● Exercise brief: Render the portion of the records that opens with the line containing "Given: Open the 总分类帐 tab" and closes with the line containing "[x=616, y=885]" as a Markdown table with columns named "Row" and "Text". Number each line in the "Row" column, include both end lines, and omit any blank lines.

● Data shown:
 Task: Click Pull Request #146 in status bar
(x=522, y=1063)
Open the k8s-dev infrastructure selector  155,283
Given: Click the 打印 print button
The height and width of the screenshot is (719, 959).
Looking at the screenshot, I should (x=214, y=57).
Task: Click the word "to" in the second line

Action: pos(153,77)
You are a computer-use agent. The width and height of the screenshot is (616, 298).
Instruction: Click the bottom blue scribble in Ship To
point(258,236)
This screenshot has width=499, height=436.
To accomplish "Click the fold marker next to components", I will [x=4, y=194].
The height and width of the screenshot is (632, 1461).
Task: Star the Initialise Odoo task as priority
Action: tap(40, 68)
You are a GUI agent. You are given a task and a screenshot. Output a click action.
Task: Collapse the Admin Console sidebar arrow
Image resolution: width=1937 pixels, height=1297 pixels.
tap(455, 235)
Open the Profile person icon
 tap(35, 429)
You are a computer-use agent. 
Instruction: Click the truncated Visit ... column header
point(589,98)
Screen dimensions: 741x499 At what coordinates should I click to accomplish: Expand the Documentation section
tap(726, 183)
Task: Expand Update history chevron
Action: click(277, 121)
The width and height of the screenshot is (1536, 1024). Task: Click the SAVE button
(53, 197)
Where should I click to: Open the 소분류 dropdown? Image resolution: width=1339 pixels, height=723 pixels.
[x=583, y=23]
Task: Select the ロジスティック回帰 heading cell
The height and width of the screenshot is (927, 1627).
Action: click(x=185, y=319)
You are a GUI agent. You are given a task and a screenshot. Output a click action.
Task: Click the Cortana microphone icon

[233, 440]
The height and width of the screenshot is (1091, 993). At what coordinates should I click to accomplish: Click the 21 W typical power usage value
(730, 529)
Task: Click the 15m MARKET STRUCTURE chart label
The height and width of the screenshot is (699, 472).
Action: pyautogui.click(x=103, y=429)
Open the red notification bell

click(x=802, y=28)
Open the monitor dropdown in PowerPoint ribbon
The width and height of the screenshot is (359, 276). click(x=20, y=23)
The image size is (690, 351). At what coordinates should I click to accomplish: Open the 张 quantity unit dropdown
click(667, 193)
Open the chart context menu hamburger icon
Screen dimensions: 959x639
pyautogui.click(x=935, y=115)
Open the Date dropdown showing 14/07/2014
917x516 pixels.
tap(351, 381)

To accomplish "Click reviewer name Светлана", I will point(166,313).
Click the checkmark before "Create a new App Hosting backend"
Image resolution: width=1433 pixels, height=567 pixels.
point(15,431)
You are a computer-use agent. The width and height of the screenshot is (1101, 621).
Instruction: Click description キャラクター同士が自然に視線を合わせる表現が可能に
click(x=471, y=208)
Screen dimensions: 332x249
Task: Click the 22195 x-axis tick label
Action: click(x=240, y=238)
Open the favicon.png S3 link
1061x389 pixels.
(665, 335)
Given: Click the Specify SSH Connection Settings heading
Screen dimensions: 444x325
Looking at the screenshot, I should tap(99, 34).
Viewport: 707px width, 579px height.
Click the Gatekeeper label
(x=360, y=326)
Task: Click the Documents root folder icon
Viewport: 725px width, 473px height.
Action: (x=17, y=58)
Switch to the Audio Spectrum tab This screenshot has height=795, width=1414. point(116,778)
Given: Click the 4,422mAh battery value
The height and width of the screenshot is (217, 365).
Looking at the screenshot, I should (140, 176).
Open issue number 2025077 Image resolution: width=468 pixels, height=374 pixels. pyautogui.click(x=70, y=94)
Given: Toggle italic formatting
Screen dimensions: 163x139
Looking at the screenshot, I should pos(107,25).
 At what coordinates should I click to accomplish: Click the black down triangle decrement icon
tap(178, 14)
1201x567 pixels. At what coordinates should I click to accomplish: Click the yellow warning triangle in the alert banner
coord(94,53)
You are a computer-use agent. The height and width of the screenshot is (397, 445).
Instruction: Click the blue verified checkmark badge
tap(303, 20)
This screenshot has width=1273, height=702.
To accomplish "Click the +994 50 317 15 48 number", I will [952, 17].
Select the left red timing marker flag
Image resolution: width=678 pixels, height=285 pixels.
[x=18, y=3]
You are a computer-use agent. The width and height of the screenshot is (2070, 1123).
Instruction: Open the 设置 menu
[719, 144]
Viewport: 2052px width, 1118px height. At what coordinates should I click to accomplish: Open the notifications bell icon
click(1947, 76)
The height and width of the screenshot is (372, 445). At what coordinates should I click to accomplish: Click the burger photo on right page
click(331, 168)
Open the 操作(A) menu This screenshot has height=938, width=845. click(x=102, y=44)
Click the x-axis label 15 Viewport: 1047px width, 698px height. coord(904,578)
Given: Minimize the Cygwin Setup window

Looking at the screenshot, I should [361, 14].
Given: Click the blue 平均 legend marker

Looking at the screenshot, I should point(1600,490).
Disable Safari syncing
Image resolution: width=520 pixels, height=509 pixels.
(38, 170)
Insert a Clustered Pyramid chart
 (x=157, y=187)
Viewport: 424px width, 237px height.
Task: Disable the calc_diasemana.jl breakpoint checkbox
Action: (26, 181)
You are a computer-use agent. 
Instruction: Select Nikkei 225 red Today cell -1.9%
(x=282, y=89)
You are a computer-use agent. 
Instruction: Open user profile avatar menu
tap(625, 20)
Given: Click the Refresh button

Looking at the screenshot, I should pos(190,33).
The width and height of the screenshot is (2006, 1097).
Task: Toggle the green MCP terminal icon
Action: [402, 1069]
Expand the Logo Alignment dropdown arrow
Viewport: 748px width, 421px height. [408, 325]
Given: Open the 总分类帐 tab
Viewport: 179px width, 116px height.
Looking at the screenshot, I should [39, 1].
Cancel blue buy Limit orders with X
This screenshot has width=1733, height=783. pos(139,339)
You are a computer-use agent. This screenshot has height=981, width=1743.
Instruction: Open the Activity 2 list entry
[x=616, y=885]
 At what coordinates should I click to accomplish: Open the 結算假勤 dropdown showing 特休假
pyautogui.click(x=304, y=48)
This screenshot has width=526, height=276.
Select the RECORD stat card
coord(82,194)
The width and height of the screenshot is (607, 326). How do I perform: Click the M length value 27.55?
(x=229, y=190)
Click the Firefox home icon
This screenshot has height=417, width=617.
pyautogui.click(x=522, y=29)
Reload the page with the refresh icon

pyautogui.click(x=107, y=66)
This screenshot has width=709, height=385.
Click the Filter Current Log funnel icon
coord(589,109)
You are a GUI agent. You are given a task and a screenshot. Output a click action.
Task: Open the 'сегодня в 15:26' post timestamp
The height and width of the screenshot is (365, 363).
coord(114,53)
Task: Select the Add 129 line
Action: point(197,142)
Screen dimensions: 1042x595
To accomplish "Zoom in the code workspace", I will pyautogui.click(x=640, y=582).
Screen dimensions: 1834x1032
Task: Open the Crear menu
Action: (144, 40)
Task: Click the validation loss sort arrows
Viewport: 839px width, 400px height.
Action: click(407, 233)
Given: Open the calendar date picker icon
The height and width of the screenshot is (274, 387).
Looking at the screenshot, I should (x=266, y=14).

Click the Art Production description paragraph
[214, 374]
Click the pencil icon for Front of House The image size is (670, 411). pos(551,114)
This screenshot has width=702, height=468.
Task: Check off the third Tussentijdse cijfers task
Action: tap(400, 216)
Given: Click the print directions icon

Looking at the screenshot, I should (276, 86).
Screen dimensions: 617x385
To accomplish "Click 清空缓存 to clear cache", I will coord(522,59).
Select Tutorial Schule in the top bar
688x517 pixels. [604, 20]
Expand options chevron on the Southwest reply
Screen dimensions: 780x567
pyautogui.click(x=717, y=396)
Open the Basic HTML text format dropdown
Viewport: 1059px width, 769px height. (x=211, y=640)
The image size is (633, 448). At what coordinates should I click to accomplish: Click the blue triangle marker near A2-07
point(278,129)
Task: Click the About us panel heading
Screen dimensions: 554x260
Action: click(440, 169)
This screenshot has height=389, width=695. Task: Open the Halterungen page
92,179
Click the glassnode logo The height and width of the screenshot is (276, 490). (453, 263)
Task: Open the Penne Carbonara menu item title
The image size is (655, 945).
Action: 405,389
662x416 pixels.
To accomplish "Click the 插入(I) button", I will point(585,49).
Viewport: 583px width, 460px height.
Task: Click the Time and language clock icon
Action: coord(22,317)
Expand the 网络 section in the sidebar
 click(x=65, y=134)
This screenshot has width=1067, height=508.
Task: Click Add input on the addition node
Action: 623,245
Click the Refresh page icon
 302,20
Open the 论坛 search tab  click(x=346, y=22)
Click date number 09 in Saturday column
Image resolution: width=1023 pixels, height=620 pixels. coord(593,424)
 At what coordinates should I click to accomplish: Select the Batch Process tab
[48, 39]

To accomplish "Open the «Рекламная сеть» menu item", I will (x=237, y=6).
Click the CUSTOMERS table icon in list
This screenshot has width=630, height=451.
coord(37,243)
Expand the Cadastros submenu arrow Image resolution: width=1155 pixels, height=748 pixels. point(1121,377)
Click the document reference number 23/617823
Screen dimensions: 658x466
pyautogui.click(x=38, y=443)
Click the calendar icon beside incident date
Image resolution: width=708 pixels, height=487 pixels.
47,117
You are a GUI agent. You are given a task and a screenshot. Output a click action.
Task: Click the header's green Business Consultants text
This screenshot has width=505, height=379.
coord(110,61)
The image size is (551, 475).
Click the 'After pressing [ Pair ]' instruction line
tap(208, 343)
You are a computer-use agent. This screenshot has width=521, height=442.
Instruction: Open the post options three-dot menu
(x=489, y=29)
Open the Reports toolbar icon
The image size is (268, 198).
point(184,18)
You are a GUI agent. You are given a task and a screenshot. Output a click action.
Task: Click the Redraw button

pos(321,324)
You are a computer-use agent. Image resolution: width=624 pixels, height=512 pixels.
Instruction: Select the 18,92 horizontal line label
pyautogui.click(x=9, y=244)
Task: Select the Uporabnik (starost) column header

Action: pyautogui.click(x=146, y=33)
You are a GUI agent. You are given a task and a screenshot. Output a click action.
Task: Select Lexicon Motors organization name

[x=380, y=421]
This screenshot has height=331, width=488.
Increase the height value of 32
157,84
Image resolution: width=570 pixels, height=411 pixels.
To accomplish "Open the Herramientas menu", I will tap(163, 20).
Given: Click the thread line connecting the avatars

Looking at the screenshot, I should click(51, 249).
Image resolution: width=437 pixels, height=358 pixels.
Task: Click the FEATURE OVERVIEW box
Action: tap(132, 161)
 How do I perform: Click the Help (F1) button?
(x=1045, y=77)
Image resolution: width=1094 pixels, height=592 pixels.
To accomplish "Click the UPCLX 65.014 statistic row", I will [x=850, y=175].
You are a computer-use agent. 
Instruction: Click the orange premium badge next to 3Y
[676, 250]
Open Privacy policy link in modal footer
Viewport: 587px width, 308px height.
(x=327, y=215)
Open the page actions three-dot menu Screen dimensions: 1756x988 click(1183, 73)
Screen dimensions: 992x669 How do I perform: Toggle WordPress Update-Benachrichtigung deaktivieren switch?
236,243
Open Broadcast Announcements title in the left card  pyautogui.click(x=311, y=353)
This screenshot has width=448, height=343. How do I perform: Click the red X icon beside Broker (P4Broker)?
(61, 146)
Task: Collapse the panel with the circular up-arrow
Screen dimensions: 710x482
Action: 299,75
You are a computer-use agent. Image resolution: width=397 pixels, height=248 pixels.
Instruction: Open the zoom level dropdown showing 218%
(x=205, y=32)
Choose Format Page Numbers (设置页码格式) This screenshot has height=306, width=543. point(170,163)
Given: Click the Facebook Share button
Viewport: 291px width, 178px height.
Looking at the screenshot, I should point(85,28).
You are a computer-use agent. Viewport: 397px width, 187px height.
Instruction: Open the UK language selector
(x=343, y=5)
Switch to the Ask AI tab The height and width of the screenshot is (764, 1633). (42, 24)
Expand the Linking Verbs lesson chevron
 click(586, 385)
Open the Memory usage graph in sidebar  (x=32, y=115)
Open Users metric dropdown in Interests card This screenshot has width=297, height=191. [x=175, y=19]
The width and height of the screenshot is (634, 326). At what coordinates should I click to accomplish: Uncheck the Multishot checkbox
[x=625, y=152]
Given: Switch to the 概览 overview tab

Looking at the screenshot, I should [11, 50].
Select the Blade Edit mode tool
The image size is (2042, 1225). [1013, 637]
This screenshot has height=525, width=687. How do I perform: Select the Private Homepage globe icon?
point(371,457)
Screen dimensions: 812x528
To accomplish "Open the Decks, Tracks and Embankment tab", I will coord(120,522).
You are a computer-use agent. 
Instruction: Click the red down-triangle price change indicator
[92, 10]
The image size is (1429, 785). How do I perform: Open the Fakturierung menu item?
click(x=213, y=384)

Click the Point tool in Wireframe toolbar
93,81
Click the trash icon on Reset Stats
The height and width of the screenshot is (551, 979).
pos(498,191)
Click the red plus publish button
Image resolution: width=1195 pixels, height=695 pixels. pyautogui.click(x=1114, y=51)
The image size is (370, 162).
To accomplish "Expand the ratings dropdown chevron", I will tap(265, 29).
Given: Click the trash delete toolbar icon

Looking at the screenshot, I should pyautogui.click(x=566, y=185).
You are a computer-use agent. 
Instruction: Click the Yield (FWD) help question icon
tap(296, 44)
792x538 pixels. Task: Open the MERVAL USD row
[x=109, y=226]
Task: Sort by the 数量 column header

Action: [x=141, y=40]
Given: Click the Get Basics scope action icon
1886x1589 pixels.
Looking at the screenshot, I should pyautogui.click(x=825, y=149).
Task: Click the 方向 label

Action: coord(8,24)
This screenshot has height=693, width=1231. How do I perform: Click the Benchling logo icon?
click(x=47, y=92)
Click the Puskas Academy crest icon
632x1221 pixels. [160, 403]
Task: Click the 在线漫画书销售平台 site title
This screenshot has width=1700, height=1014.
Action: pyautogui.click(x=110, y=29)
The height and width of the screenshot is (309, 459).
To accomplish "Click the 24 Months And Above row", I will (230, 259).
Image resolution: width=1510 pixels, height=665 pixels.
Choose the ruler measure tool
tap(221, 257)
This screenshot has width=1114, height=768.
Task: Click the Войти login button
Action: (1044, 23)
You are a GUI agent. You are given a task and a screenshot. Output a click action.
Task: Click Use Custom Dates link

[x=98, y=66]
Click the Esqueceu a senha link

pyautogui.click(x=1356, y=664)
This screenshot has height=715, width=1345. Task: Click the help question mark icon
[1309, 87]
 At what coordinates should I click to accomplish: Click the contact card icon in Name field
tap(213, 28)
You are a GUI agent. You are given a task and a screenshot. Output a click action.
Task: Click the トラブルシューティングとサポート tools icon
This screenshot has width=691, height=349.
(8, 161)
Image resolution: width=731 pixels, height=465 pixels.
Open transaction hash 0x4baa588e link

● Task output:
| Row | Text |
|---|---|
| 1 | Given: Open the 总分类帐 tab |
| 2 | Viewport: 179px width, 116px height. |
| 3 | Looking at the screenshot, I should [39, 1]. |
| 4 | Cancel blue buy Limit orders with X |
| 5 | This screenshot has width=1733, height=783. pos(139,339) |
| 6 | You are a computer-use agent. This screenshot has height=981, width=1743. |
| 7 | Instruction: Open the Activity 2 list entry |
| 8 | [x=616, y=885] |